Page excerpt -
Non-Cash Donations Under $250
Keep a receipt from the organization and a record of what you donated and its fair market value.
Non-Cash Donations $250–$500
You need a written acknowledgment from the charity describing the property donated.
Non-Cash Donations Over $500
You must file Form 8283 with your tax return. For donations over $5,000 (except publicly traded securities), you generally need a qualified appraisal.
Donating Household Items and Clothing to Goodwill or Similar Charities
Clothing and household items must be in good used condition or better to be deductible. The IRS can deny deductions for items in poor condition. You deduct the fair market value — not what you paid originally. Resources like the Salvation Army Donation Value Guide or the ItsDeductible app (by Intuit) can help you estimate fair market values for donated items.
Get a receipt from the organization. For bags of donated goods, itemize the contents and estimated values in your own records. If your total non-cash donations exceed $500, you’ll need Form 8283.
Quid Pro Quo Donations: When Only Part Is Deductible
If you receive something in exchange for your donation — a gala ticket, a tote bag, a magazine subscription — only the amount above the fair market value of what you received is deductible. For example, if you pay $200 for a gala ticket and the organization tells you the dinner is worth $75, you can only deduct $125. Charities are required to disclose this split in their acknowledgment letter.
Donor-Advised Funds: A Smarter Way to Give and Deduct
A Donor-Advised Fund (DAF) is a charitable giving account held at a sponsoring organization (like Fidelity Charitable, Schwab Charitable, or Vanguard Charitable). You contribute assets — cash, stock, even real estate — take an immediate tax deduction in the year of the contribution, and then direct grants to specific charities over time at your own pace.
DAFs are especially useful for “bunching” — making two or three years’ worth of charitable contributions in a single year to push your itemized deductions over the standard deduction threshold, then taking the standard deduction in other years.
Volunteer Expenses: What You Can (and Can’t) Deduct
Your time volunteering is not deductible — the IRS does not allow a deduction for the value of your services. However, certain out-of-pocket expenses incurred while volunteering are deductible:
- Mileage driven for charitable purposes: 14 cents per mile in 2025 (fixed by law, not indexed for inflation)

Work task 1 - Repeat the passage of the charitable deduction text between "Non-Cash Donations Over" and "a qualified appraisal.", inclusive, word for word.
Work task 2 - Go on with the charitable deduction text from the point where it stops.

(Stored records)

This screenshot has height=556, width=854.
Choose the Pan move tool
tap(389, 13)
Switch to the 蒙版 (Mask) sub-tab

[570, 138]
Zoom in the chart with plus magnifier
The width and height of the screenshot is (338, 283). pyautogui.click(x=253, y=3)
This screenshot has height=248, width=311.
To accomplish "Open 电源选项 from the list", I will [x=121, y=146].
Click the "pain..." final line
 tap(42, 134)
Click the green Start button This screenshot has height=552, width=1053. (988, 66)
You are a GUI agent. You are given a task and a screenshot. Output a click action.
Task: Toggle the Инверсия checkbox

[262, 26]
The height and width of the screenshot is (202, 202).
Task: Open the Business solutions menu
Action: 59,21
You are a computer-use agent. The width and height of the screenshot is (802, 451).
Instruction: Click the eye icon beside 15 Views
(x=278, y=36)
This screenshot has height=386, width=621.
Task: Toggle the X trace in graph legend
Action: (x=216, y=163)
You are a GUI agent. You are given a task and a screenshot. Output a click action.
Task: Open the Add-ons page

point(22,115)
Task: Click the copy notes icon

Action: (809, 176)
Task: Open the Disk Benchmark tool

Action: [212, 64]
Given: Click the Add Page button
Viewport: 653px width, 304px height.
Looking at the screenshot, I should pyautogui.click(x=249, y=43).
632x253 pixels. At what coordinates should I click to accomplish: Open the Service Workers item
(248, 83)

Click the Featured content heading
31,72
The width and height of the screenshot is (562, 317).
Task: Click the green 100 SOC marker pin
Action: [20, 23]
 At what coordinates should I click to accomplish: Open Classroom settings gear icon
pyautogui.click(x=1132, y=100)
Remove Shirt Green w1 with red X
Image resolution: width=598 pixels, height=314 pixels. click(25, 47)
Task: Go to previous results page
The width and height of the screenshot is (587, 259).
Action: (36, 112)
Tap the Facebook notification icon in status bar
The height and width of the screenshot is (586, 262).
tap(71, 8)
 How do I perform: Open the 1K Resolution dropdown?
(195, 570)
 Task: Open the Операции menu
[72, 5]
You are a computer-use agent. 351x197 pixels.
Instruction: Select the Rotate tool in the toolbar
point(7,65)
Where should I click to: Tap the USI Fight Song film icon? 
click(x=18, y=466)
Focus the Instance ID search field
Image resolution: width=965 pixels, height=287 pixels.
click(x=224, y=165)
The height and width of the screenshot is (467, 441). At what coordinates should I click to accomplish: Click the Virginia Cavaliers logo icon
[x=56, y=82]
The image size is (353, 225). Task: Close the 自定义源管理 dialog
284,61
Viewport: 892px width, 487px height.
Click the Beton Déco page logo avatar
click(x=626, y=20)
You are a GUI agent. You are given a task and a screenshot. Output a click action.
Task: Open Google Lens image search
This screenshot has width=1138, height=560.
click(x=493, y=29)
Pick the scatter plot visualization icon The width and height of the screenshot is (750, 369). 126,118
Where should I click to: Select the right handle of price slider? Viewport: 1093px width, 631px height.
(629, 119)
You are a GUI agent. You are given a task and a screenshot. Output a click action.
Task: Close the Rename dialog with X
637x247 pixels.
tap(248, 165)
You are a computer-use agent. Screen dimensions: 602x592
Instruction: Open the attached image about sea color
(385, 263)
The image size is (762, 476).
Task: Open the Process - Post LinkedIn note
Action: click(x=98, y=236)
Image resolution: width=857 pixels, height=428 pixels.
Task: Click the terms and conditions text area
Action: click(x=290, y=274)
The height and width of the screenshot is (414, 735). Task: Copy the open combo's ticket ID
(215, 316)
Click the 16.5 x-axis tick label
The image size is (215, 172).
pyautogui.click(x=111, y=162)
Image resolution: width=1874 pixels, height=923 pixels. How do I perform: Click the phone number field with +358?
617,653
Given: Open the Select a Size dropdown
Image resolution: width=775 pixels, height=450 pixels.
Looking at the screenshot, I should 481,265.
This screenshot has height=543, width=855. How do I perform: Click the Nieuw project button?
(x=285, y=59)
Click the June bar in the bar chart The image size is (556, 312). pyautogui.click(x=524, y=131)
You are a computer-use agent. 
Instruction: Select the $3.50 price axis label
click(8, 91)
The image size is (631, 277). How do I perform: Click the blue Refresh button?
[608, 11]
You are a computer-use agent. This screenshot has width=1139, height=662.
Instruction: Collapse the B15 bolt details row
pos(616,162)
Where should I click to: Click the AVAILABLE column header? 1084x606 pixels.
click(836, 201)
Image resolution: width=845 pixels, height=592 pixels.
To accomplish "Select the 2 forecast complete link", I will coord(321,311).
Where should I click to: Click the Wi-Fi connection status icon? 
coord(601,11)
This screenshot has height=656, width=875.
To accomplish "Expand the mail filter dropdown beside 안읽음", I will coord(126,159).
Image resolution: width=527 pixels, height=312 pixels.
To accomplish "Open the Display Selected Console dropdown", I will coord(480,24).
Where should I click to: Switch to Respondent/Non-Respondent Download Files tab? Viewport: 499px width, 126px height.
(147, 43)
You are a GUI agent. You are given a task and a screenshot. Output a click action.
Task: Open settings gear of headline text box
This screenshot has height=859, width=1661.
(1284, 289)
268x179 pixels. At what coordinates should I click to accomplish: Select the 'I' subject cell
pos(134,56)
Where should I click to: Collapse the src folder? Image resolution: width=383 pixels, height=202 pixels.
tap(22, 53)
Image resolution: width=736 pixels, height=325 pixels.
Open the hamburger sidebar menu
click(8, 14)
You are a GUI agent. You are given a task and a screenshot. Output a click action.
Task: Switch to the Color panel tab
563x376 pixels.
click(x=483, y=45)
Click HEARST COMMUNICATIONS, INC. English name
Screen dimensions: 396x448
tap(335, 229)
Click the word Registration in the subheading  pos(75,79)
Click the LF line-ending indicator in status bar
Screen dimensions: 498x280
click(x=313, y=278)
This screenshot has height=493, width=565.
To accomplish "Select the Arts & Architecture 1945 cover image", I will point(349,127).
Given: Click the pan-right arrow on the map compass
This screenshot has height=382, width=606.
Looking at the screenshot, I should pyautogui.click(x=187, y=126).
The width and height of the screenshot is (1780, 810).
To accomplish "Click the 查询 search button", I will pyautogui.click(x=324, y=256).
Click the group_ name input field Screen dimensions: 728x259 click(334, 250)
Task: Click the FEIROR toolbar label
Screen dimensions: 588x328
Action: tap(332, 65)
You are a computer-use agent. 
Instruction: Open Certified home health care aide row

Expected output 1 -
Non-Cash Donations Over $500
You must file Form 8283 with your tax return. For donations over $5,000 (except publicly traded securities), you generally need a qualified appraisal.

Expected output 2 -
- Actual car expenses for charitable driving (gas, oil) if you don’t use the mileage rate
- Supplies and materials you purchased for use in your volunteer work
- Uniforms required for volunteer service (if not suitable for everyday wear)
Common Mistakes That Cost People Their Deductions
- Donating to non-qualifying organizations. GoFundMe campaigns, political causes, and individuals — no matter how worthy — are not deductible.
- Missing the written acknowledgment for $250+ donations. This is one of the most common audit issues. Get the letter before you file.
- Overvaluing donated goods. Claiming new retail prices for used clothing is a red flag. Use fair market value.
- Forgetting the 60% of AGI limit. If you were unusually generous this year, you may only be able to deduct a portion and carry forward the rest.
- Not using a DAF when bunching donations. If you’re on the edge of the standard deduction threshold, a DAF can help you time your deductions strategically.
Bottom Line
Charitable donations can be one of the most meaningful deductions on your tax return — but they only deliver a tax benefit if you itemize, you donate to qualifying organizations, and you have the right documentation. For donors who are close to the standard deduction threshold, the bunching strategy using a Donor-Advised Fund can unlock years of deductions in a single tax year. And for anyone with appreciated assets, donating stock instead of cash is one of the most tax-efficient moves in personal finance. Keep records, know the rules, and make your generosity count twice — once for the cause and once on your return.